Rating: PG-13 Parents Strongly Cautioned.

Rating Explanation:
for language and sexual content including frank dialogue

Jimmy's Buzz Guide Review:
A corny, predictable drama with some implausible moments, but it's still Affleck's best film in a long time, and it's got some humor as well.

Additional Info:
DVD Features: Feature commentary with writer/director Kevin Smith and actor Ben Affleck; Feature commentary with Kevin Smith, producer Scott Mosier, and special guest Jason Mewes; From Mallrats to Jersey Girl: Kevin Smith and Ben Affleck talk shop; The Tonight Show's "Roadside Attractions" featuring Kevin Smith; Behind-the-scenes special; Text interviews with cast & crew; French-language track; Spanish subtitles.

Jersey Girl
Affleck plays Ollie Trinke, a hotshot New York publicist who woos and weds Jennifer Lopez.
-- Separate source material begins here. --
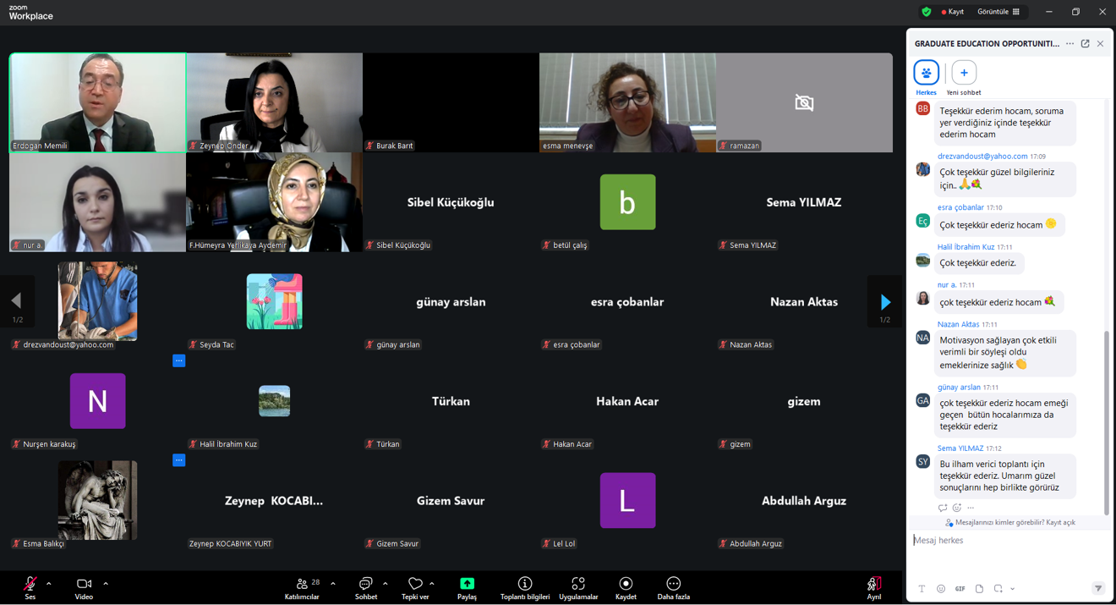Click the Mesaj herkes message input field
Image resolution: width=1116 pixels, height=605 pixels.
[x=1006, y=541]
When she dies in childbirth, Ollie is distraught and left with an infant daughter he has no idea how to nurture. He brings the baby home to his dad, Bart (George Carlin), in a small New Jersey town, where he expects his father more or less to raise her while he resumes his busy PR life. But somehow the tragedy has improbably, turned Ollie into a jerk. He yells at his staff, especially assistant Arthur (Jason Biggs), without incident, but when he yells at the media at a press conference and disses his own client, he gets fired. Since he can't find another job, Ollie is forced to give up his cool Manhattan lifestyle since the only job he can get is as a garbage collector like his dad. The it's seven years later, and father and daughter (Raquel Castro) are getting along just fine. Since there's no woman in Ollie's life, as soon as Ollie and his daughter walk into a video store and meet the clerk Maya (Liv Tyler) who smiles at Ollie. The only conflict centers on Ollie's obsession with getting back into PR in Manhattan. Ollie finally lands a key job interview on the same afternoon as his daughter's school music pageant causing implausible screaming matches in the household. Nobody, of course, thinks about rescheduling the interview. There is no question that director Kevin Smith's heart is in the right place, but his dramatic instincts fail him miserably here. The actors are all fine, especially young Raquel Castro, who does bear a resemblance to Lopez. Her impish charm infects the movie and brightens her scenes with Affleck. Liv Tyler nicely manages several sexy and romantic scenes with Affleck, making you wish Smith had further investigated that relationship rather than relying on trite sitcom gimmicks. Carlin, for once has a decent role as a man content with his lot in life but puzzled over why his son is so dissatisfied with his.